Abstract 511: Nitric Oxide Attenuates Matrix Metalloproteinase-9 Production by Endothelial Cells

Abstract

Impaired nitric oxide (NO) bioavailability and imbalanced matrix metalloproteinase (MMP) activity are key pathogenetic mechanisms involved in cardiovascular diseases. However, there is little evidence supporting a direct link between these mechanisms, although NO is known to interfere with nuclear factor kappa B (NFB) activity, an important modulator of MMP-9 expression. Moreover, it is not known whether the possible effects of NO on MMPs is dependent on cyclic GMP formation. Objective: We examined the effect of NO donors on MMP-9 production by endothelial cells, and if this effect is dependent on cGMP formation or NFB activation. Methods: Human umbilical vein endothelial cells were cultured in appropriate medium and treated for 24 hours with 10 nM phorbol myristate acetate (PMA; a MMP-9 inducer) and other drugs: NO donors (S-nitroso-N-acetylpenicillamine; SNAP, or DetaNONOate), 1H-[1,2,4]Oxadiazolo[4,3-a]quinoxalin-1-one (ODQ; a soluble guanylyl cyclase inhibitor), BAY 11-7082 (a NFB inhibitor), or their vehicles.
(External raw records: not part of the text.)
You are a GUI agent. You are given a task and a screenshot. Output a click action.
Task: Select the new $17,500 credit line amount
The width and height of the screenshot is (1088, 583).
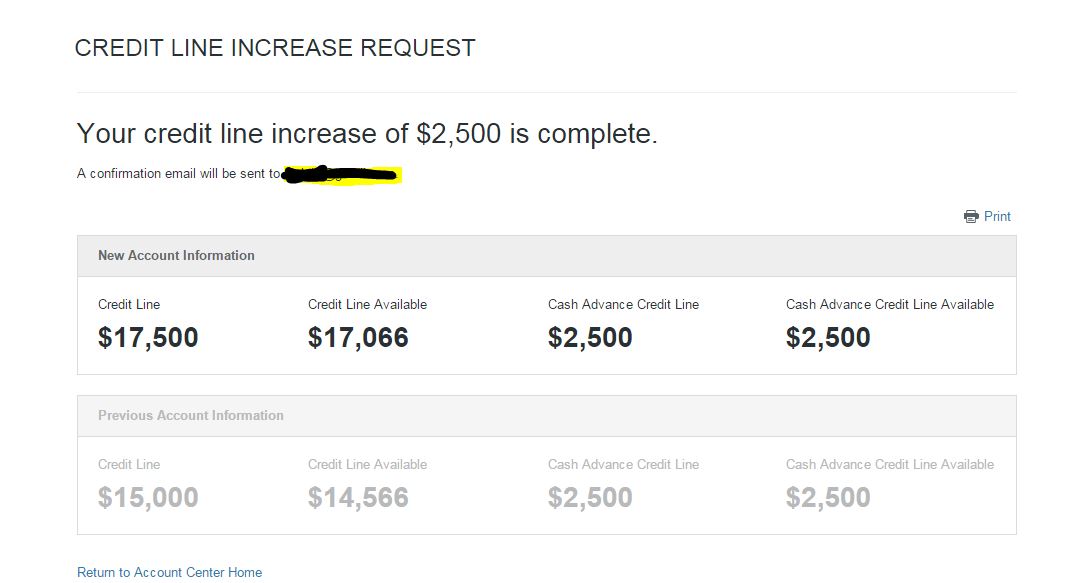point(148,337)
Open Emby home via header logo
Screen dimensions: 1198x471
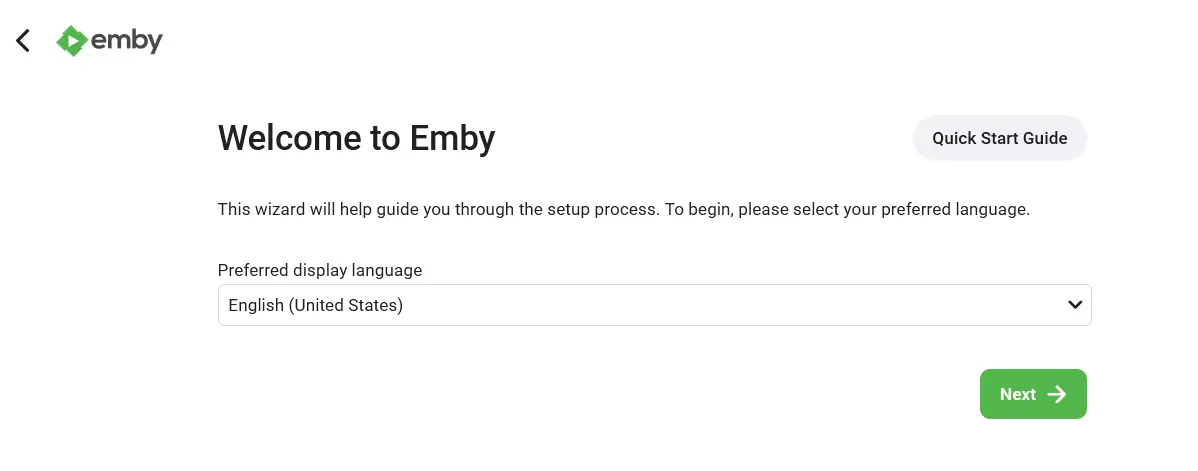(x=109, y=41)
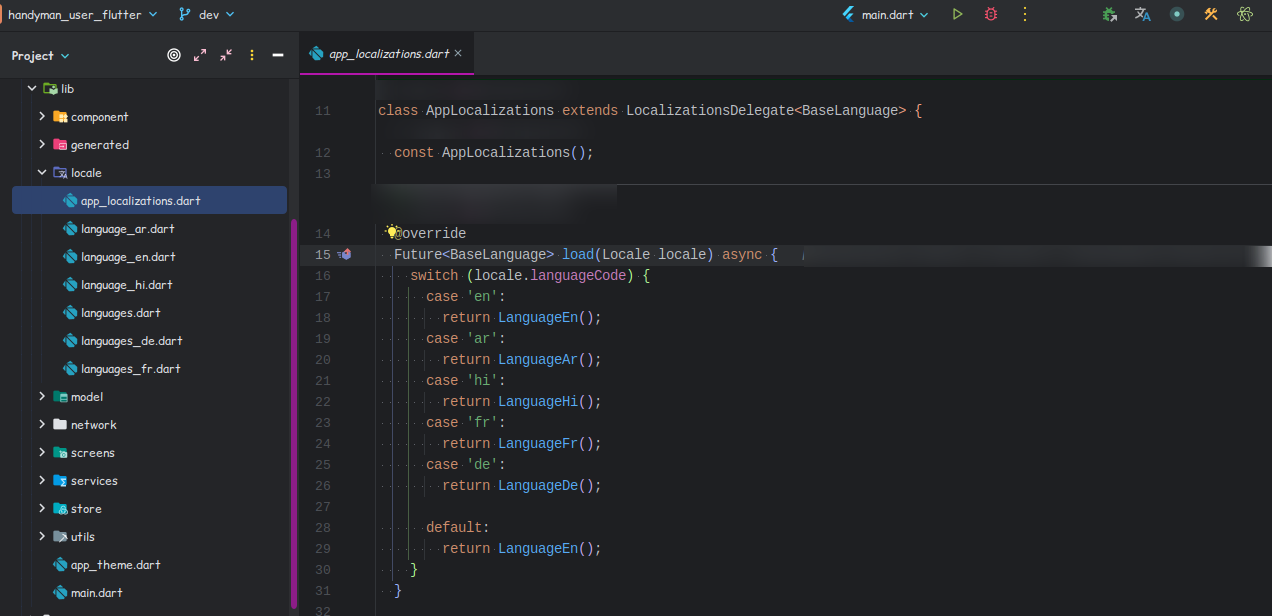
Task: Click the Select Opened File target icon
Action: pos(174,55)
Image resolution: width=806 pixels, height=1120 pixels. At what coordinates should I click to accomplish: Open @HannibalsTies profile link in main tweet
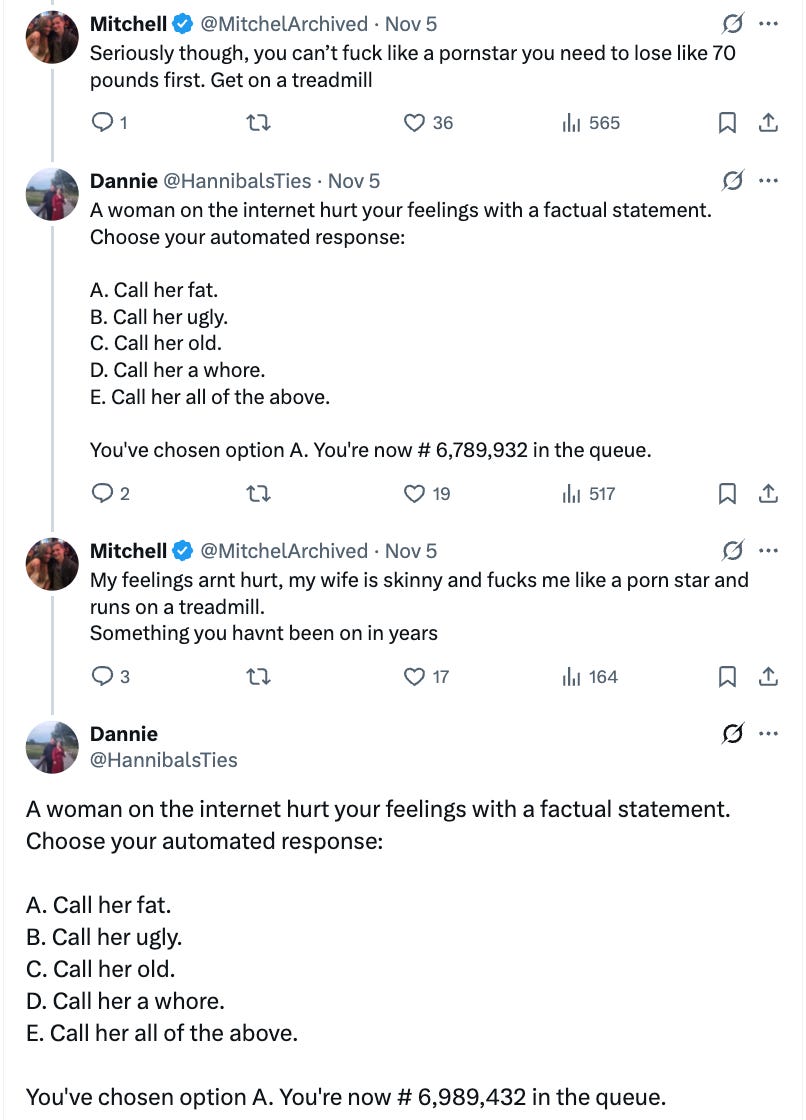(164, 760)
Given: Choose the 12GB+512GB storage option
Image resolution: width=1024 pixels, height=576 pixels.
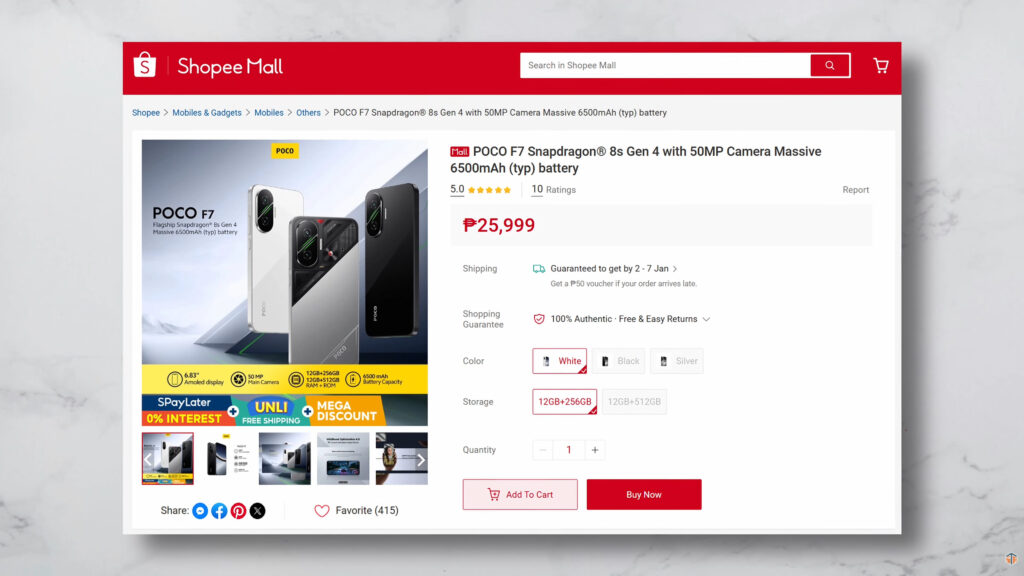Looking at the screenshot, I should click(x=634, y=402).

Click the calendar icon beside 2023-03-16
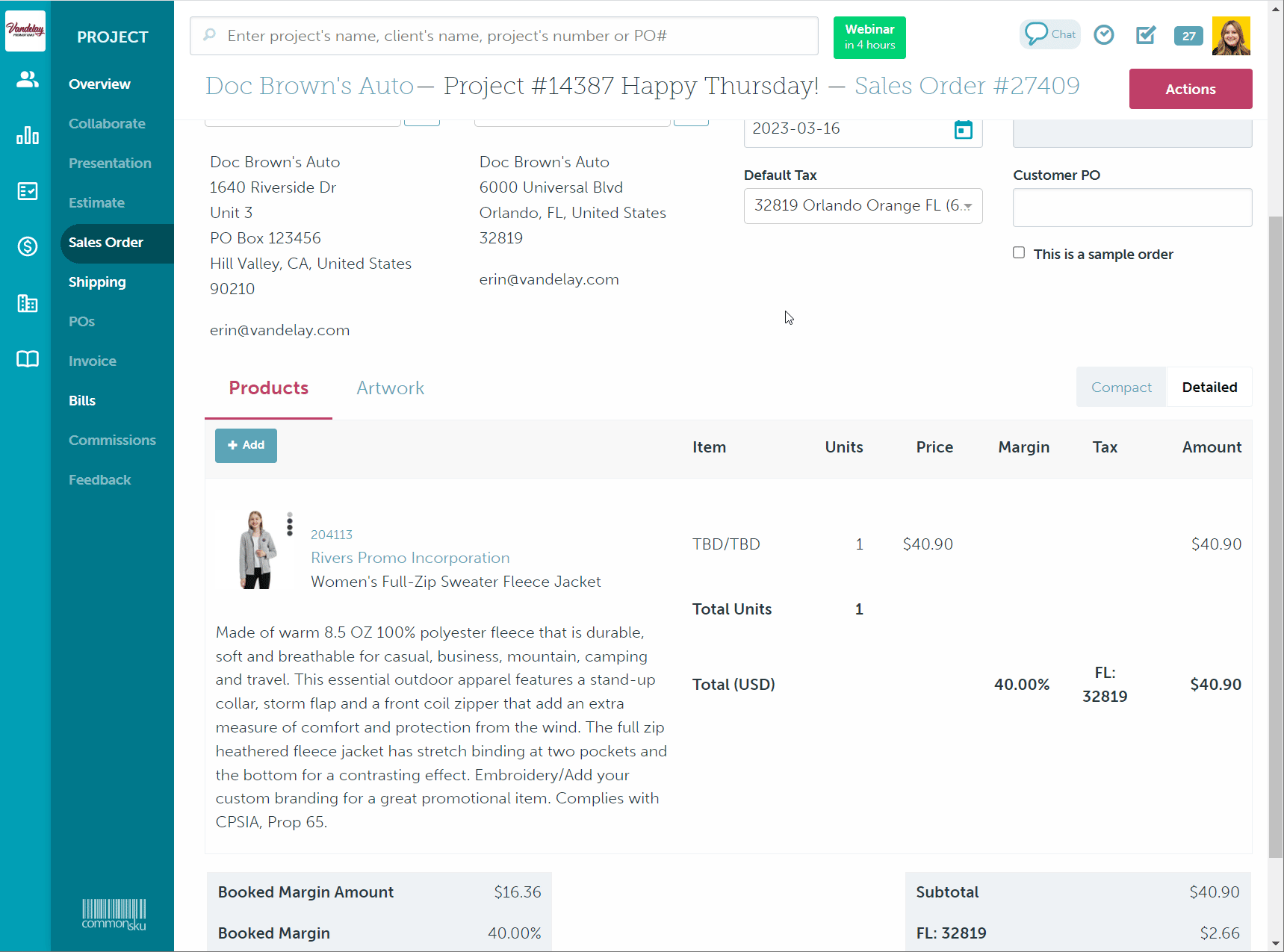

Conditioned media were analyzed by gelatin zimography. Results: PMA increased MMP-9 activity from 0.10±0.08 arbitrary units (AU) to 0.94±0.18 AU ( P< 0.05). Treatment with SNAP (200 or 320 μM) attenuated the increases in MMP-9 activity induced by PMA (0.52±0.16 AU or 0.25±0.10 AU, respectively; both P< 0.05 vs. PMA). DetaNONOate (320 or 400 μM) exerted similar inhibitory effects on MMP-9 activity (0.57±0.13 AU and 0.45±0.06 AU, respectively; both P< 0.05 vs. PMA). Conversely, treatment with ODQ (10 or 32 μM) had no effects on 200 μM SNAP-induced inhibition of PMA-stimulated MMP-9 activity (0.25±020 AU and 0.14±0.11 AU, respectively; both P< 0.05 vs. PMA). Nevertheless, 3.2 and 5 μM BAY 11-7082 decreased PMA-stimulated MMP-9 activity (0.54±0.07 AU and 0.27±0.09 AU, respectively; both P< 0.05 vs. PMA). Conclusion: Our results suggest that NO attenuates MMP-9 production by endothelial cells in a concentration-dependent manner. While this effect is independent of soluble guanylate cyclase activation, it apparently involves inhibition of NFB activity.